# Wife won't understand No Contact to my abusive mom



## imperfectworld (Jan 18, 2015)

I grew up under some nasty conditions caused by my rageaholic, narcissist mother. I've been No Contact for about 15 years. I can understand why this puzzles my wife, but every time I hit some depression of any kind she always thinks I need to forgive and reconnect. 

It's not that rare a problem but less understandable than CSA. Any advice to help me help her understand?


----------



## brooklynAnn (Jun 29, 2015)

Share your story with her. Tell her things that your mother did. Then, tell her to imagine it happening to her as a child. How hopeless,tiny and scared you were. Explain to her that you cannot let your mother back into your life, or she will destroy it.

People who never experienced abuse, don't understand it. They just think your mum was mean, so now that you are grown, you should forgive. As if forgiving alone will make everything better. They don't understand the fear that if this person is back in your life then, everything you have will become broken. All that you have accomplished will be reduce to nothing. Because this person, still has the power to hurt and belittle us.

I love when people say, that is in the past. You are older now. For me, I never wanted my mother in my life.
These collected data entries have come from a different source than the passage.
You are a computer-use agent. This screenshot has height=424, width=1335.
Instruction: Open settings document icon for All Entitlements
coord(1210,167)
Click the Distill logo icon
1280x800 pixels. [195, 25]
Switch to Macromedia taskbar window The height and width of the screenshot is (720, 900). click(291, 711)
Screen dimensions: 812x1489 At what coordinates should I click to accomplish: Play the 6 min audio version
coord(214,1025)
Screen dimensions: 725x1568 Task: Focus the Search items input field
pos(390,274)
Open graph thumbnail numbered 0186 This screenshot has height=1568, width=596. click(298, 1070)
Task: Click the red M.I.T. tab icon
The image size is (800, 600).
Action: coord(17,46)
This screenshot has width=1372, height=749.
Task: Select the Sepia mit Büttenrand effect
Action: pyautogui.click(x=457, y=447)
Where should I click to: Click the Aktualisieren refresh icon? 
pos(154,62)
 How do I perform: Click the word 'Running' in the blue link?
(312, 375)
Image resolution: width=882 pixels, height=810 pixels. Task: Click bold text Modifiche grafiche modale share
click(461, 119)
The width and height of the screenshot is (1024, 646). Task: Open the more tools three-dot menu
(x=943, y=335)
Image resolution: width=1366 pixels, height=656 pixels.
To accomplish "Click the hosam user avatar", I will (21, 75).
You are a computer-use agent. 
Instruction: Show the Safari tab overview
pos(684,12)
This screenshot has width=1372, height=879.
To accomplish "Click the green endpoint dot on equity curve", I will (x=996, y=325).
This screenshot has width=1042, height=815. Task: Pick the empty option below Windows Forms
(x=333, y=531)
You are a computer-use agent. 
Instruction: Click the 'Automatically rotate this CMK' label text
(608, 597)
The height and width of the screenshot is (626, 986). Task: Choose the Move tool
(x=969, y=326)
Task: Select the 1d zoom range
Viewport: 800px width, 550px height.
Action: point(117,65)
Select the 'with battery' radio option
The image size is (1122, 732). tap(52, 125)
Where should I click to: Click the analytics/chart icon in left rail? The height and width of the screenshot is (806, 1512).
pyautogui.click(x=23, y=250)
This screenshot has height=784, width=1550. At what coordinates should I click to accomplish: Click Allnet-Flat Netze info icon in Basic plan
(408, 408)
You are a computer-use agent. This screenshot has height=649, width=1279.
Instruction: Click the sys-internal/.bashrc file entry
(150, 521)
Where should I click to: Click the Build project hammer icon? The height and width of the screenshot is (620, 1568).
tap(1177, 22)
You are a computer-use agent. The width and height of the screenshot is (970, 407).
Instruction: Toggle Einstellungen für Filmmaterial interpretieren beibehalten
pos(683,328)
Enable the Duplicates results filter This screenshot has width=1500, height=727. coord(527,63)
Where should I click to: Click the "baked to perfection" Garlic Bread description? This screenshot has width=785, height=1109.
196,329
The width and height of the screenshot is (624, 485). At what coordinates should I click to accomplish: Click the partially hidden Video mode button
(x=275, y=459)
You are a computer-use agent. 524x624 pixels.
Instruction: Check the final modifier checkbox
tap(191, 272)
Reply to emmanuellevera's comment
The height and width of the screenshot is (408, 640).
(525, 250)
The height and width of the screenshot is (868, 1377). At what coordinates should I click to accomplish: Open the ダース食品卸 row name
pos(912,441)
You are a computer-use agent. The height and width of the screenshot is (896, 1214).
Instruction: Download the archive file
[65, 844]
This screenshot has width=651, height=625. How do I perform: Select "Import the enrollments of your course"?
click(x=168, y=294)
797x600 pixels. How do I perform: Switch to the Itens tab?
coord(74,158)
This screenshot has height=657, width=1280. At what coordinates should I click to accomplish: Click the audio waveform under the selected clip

I knew she would bring drama and trouble. I was not willing to let her have access. I used to worry that she will cause problems in my marriage or take her bitterness out on my kids. I stop speaking to my father because of this. I don't want the drama in my life. I love my life now and I am so afraid that they will take it away from me. Fortunately, my mum passed away but my father is now replacing her. It never ends. 

Good luck.


----------



## Pluto2 (Aug 17, 2011)

Your wife is misguided, but clearly wants what is best for you.

Perhaps you could try to explain that forgiveness and reconnection are very very separate concepts. Most people are capable of forgiving someone who was ill, as I believe alcoholism is. She did not mean to get sick and for that we can all forgive her. But the actions she committed have consequences. Has Mom gotten any treatment? Has she joined AA?Has she reached out to those she harmed? Has she expressed any remorse for destroying your childhood and inflicting permanent scares?

You are a grown man and can decide when toxic people no longer have a place in your life (you were denied that option as a child). Would I be correct in saying that your wife never experienced any similar toxic family members?


----------



## NextTimeAround (Dec 15, 2011)

I don't have a very good relationship with my mother either. And ironically, the less contact that I have with her, the better she behaves whether on the phone or in person.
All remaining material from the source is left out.